Thread: Location for pgstat.stat
Per this thread: http://archives.postgresql.org/pgsql-general/2007-12/msg00255.php it was pretty much (again, IIRC) concluded that we want "some better way" to transfer the stats data. But pending that we have that, how about we just move it into it's own subdirectory? AFAICS that would be a simple change of two #defines moving it from "global/pgstat.stat" to "pgstat/pgstat.stat" or something like that. Might also need some code to create the directory if it doesn't exist, but that shouldn't be hard. This would make it possible to symlink or mount that directory off to a ramdrive (for example). It's not a perfect solution, but it would at least give a better tool than we have today, no? //Magnus
Magnus Hagander <magnus@hagander.net> writes: > But pending that we have that, how about we just move it into it's own > subdirectory? > This would make it possible to symlink or mount that directory off to a > ramdrive (for example).
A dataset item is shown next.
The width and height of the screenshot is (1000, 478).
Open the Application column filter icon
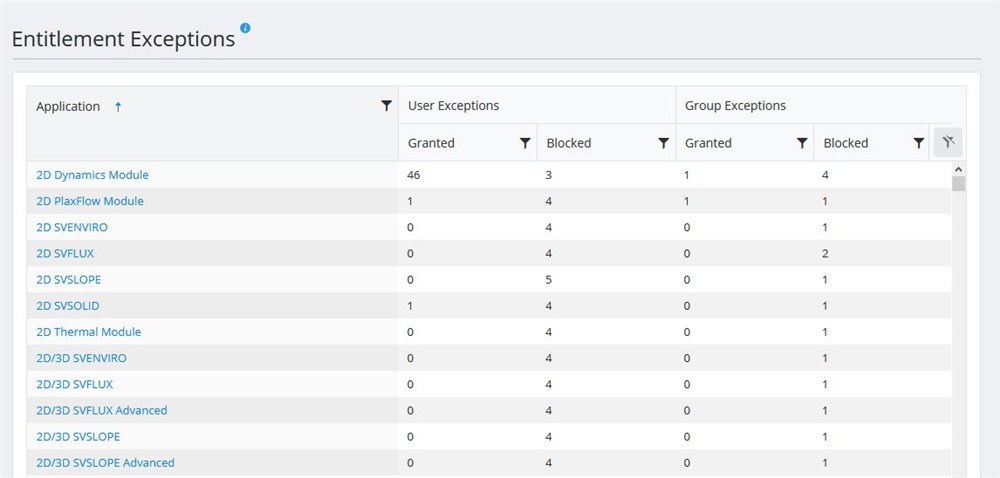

Hmm ... that would almost certainly result in the stats being lost over a system shutdown. How much do we care? regards, tom lane
Tom Lane wrote: > Magnus Hagander <magnus@hagander.net> writes: >> But pending that we have that, how about we just move it into it's own >> subdirectory? >> This would make it possible to symlink or mount that directory off to a >> ramdrive (for example). > > Hmm ... that would almost certainly result in the stats being lost over > a system shutdown. How much do we care? Only for those who put it on a ramdrive. The default, unless you move/sync it off, would still be the same as it is today. While not perfect, the performance difference of going to a ramdrive might easily be enough to offset that in some cases, I think. //Magnus
Magnus Hagander <magnus@hagander.net> writes: > Tom Lane wrote: >> Hmm ... that would almost certainly result in the stats being lost over >> a system shutdown. How much do we care? > Only for those who put it on a ramdrive. The default, unless you > move/sync it off, would still be the same as it is today. While not > perfect, the performance difference of going to a ramdrive might easily > be enough to offset that in some cases, I think. Well, what I was wondering about is whether it'd be worth adding logic to copy the file to/from a "safer" location at startup/shutdown. regards, tom lane
Tom Lane wrote: > Magnus Hagander <magnus@hagander.net> writes: >> Tom Lane wrote: >>> Hmm ... that would almost certainly result in the stats being lost over >>> a system shutdown. How much do we care? > >> Only for those who put it on a ramdrive. The default, unless you >> move/sync it off, would still be the same as it is today. While not >> perfect, the performance difference of going to a ramdrive might easily >> be enough to offset that in some cases, I think. > > Well, what I was wondering about is whether it'd be worth adding logic > to copy the file to/from a "safer" location at startup/shutdown. Oh, I see. I should think more before I answer sometimes :-) Not sure. I guess my own personal concern would be how badly is autovacuum affected by having to start off a blank set of stats? Any other uses I have I think are capable of dealing with reset-to-zero states. //Magnus
Magnus Hagander wrote: > Not sure. I guess my own personal concern would be how badly is > autovacuum affected by having to start off a blank set of stats? Any > other uses I have I think are capable of dealing with reset-to-zero states. Well, it doesn't :-) No database or table will be processed until stat entries are created, and then I think it will first wait until enough activity gathers to take any actions at all. -- Alvaro Herrera http://www.CommandPrompt.com/ The PostgreSQL Company - Command Prompt, Inc.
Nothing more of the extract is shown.